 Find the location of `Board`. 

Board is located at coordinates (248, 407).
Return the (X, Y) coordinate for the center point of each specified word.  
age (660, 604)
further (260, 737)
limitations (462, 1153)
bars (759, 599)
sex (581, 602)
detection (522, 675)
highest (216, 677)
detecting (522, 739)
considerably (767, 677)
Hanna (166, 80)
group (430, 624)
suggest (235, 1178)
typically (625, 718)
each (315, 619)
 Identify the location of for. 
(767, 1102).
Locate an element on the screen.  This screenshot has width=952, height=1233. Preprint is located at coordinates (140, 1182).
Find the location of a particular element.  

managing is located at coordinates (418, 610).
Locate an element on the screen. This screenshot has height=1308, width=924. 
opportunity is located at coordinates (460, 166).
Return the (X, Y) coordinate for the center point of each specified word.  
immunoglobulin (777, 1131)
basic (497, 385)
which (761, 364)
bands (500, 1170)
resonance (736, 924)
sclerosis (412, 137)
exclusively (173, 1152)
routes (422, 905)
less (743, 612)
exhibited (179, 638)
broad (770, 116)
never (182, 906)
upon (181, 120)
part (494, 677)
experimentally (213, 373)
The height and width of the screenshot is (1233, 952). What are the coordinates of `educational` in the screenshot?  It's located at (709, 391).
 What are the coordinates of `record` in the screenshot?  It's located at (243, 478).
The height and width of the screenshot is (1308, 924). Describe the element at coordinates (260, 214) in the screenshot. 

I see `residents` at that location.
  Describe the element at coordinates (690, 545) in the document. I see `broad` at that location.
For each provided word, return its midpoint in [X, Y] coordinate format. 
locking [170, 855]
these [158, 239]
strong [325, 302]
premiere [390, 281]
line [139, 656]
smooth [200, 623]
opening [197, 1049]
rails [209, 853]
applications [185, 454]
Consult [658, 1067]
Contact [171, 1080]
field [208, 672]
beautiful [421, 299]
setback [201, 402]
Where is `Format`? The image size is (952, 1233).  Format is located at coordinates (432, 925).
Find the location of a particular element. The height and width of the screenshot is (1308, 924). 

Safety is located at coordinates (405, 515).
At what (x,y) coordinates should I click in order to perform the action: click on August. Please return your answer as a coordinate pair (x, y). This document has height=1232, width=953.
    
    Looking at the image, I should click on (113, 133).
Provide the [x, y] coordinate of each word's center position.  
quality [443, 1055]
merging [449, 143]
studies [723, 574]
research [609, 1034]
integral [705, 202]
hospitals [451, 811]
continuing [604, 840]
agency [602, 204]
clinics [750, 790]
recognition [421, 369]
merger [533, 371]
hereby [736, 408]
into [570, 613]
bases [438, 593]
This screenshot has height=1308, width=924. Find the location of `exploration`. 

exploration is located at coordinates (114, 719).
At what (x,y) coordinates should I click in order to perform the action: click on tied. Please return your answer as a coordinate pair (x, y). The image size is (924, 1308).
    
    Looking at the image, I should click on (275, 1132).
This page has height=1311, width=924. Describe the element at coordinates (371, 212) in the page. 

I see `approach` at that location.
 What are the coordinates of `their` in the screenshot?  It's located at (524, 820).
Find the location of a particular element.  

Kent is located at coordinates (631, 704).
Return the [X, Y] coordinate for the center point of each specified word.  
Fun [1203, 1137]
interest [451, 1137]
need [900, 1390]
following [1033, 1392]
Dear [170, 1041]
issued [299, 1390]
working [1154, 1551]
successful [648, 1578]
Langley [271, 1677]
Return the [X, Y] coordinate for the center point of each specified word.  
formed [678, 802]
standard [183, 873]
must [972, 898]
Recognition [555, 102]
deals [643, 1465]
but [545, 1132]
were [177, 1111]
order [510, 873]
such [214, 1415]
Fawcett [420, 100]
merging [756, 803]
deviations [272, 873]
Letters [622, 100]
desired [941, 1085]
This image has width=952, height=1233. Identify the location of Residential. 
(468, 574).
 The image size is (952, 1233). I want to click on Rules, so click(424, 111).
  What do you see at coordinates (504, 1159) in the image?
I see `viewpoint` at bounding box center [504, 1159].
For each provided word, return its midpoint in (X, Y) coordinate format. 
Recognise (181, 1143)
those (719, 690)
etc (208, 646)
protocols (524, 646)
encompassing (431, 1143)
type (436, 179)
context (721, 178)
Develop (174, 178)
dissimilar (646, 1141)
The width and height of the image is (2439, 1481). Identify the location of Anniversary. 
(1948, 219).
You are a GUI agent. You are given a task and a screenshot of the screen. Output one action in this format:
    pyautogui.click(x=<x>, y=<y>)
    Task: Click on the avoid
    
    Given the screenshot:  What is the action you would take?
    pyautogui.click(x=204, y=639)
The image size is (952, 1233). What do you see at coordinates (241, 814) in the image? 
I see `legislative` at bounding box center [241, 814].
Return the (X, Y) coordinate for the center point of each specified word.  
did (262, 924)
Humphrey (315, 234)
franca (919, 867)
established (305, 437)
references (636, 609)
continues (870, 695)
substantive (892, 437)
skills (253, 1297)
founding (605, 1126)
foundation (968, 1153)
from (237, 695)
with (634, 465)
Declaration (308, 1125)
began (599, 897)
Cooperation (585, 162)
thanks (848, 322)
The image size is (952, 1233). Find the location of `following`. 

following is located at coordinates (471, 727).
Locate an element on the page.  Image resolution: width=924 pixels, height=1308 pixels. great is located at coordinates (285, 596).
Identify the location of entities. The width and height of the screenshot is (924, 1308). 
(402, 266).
• • • •
Arrange every one of the rows above as a numbered list, leaving out the blank lines.

*Worked solution:*
1.  Find the location of `Board`. 
2. Board is located at coordinates (248, 407).
3. Return the (X, Y) coordinate for the center point of each specified word.  
4. age (660, 604)
5. further (260, 737)
6. limitations (462, 1153)
7. bars (759, 599)
8. sex (581, 602)
9. detection (522, 675)
10. highest (216, 677)
11. detecting (522, 739)
12. considerably (767, 677)
13. Hanna (166, 80)
14. group (430, 624)
15. suggest (235, 1178)
16. typically (625, 718)
17. each (315, 619)
18.  Identify the location of for. 
19. (767, 1102).
20. Locate an element on the screen.  This screenshot has width=952, height=1233. Preprint is located at coordinates (140, 1182).
21. Find the location of a particular element.  
22. managing is located at coordinates (418, 610).
23. Locate an element on the screen. This screenshot has height=1308, width=924. 
24. opportunity is located at coordinates (460, 166).
25. Return the (X, Y) coordinate for the center point of each specified word.  
26. immunoglobulin (777, 1131)
27. basic (497, 385)
28. which (761, 364)
29. bands (500, 1170)
30. resonance (736, 924)
31. sclerosis (412, 137)
32. exclusively (173, 1152)
33. routes (422, 905)
34. less (743, 612)
35. exhibited (179, 638)
36. broad (770, 116)
37. never (182, 906)
38. upon (181, 120)
39. part (494, 677)
40. experimentally (213, 373)
41. The height and width of the screenshot is (1233, 952). What are the coordinates of `educational` in the screenshot?  It's located at (709, 391).
42.  What are the coordinates of `record` in the screenshot?  It's located at (243, 478).
43. The height and width of the screenshot is (1308, 924). Describe the element at coordinates (260, 214) in the screenshot. 
44. I see `residents` at that location.
45.   Describe the element at coordinates (690, 545) in the document. I see `broad` at that location.
46. For each provided word, return its midpoint in [X, Y] coordinate format. 
47. locking [170, 855]
48. these [158, 239]
49. strong [325, 302]
50. premiere [390, 281]
51. line [139, 656]
52. smooth [200, 623]
53. opening [197, 1049]
54. rails [209, 853]
55. applications [185, 454]
56. Consult [658, 1067]
57. Contact [171, 1080]
58. field [208, 672]
59. beautiful [421, 299]
60. setback [201, 402]
61. Where is `Format`? The image size is (952, 1233).  Format is located at coordinates (432, 925).
62. Find the location of a particular element. The height and width of the screenshot is (1308, 924). 
63. Safety is located at coordinates (405, 515).
64. At what (x,y) coordinates should I click in order to perform the action: click on August. Please return your answer as a coordinate pair (x, y). This document has height=1232, width=953.
65.     Looking at the image, I should click on (113, 133).
66. Provide the [x, y] coordinate of each word's center position.  
67. quality [443, 1055]
68. merging [449, 143]
69. studies [723, 574]
70. research [609, 1034]
71. integral [705, 202]
72. hospitals [451, 811]
73. continuing [604, 840]
74. agency [602, 204]
75. clinics [750, 790]
76. recognition [421, 369]
77. merger [533, 371]
78. hereby [736, 408]
79. into [570, 613]
80. bases [438, 593]
81. This screenshot has height=1308, width=924. Find the location of `exploration`. 
82. exploration is located at coordinates (114, 719).
83. At what (x,y) coordinates should I click in order to perform the action: click on tied. Please return your answer as a coordinate pair (x, y). The image size is (924, 1308).
84.     Looking at the image, I should click on (275, 1132).
85. This page has height=1311, width=924. Describe the element at coordinates (371, 212) in the page. 
86. I see `approach` at that location.
87.  What are the coordinates of `their` in the screenshot?  It's located at (524, 820).
88. Find the location of a particular element.  
89. Kent is located at coordinates (631, 704).
90. Return the [X, Y] coordinate for the center point of each specified word.  
91. Fun [1203, 1137]
92. interest [451, 1137]
93. need [900, 1390]
94. following [1033, 1392]
95. Dear [170, 1041]
96. issued [299, 1390]
97. working [1154, 1551]
98. successful [648, 1578]
99. Langley [271, 1677]
100. Return the [X, Y] coordinate for the center point of each specified word.  
101. formed [678, 802]
102. standard [183, 873]
103. must [972, 898]
104. Recognition [555, 102]
105. deals [643, 1465]
106. but [545, 1132]
107. were [177, 1111]
108. order [510, 873]
109. such [214, 1415]
110. Fawcett [420, 100]
111. merging [756, 803]
112. deviations [272, 873]
113. Letters [622, 100]
114. desired [941, 1085]
115. This image has width=952, height=1233. Identify the location of Residential. 
116. (468, 574).
117.  The image size is (952, 1233). I want to click on Rules, so click(424, 111).
118.   What do you see at coordinates (504, 1159) in the image?
119. I see `viewpoint` at bounding box center [504, 1159].
120. For each provided word, return its midpoint in (X, Y) coordinate format. 
121. Recognise (181, 1143)
122. those (719, 690)
123. etc (208, 646)
124. protocols (524, 646)
125. encompassing (431, 1143)
126. type (436, 179)
127. context (721, 178)
128. Develop (174, 178)
129. dissimilar (646, 1141)
130. The width and height of the image is (2439, 1481). Identify the location of Anniversary. 
131. (1948, 219).
132. You are a GUI agent. You are given a task and a screenshot of the screen. Output one action in this format:
133.     pyautogui.click(x=<x>, y=<y>)
134.     Task: Click on the avoid
135.     Given the screenshot:  What is the action you would take?
136.     pyautogui.click(x=204, y=639)
137. The image size is (952, 1233). What do you see at coordinates (241, 814) in the image? 
138. I see `legislative` at bounding box center [241, 814].
139. Return the (X, Y) coordinate for the center point of each specified word.  
140. did (262, 924)
141. Humphrey (315, 234)
142. franca (919, 867)
143. established (305, 437)
144. references (636, 609)
145. continues (870, 695)
146. substantive (892, 437)
147. skills (253, 1297)
148. founding (605, 1126)
149. foundation (968, 1153)
150. from (237, 695)
151. with (634, 465)
152. Declaration (308, 1125)
153. began (599, 897)
154. Cooperation (585, 162)
155. thanks (848, 322)
156. The image size is (952, 1233). Find the location of `following`. 
157. following is located at coordinates (471, 727).
158. Locate an element on the page.  Image resolution: width=924 pixels, height=1308 pixels. great is located at coordinates (285, 596).
159. Identify the location of entities. The width and height of the screenshot is (924, 1308). 
160. (402, 266).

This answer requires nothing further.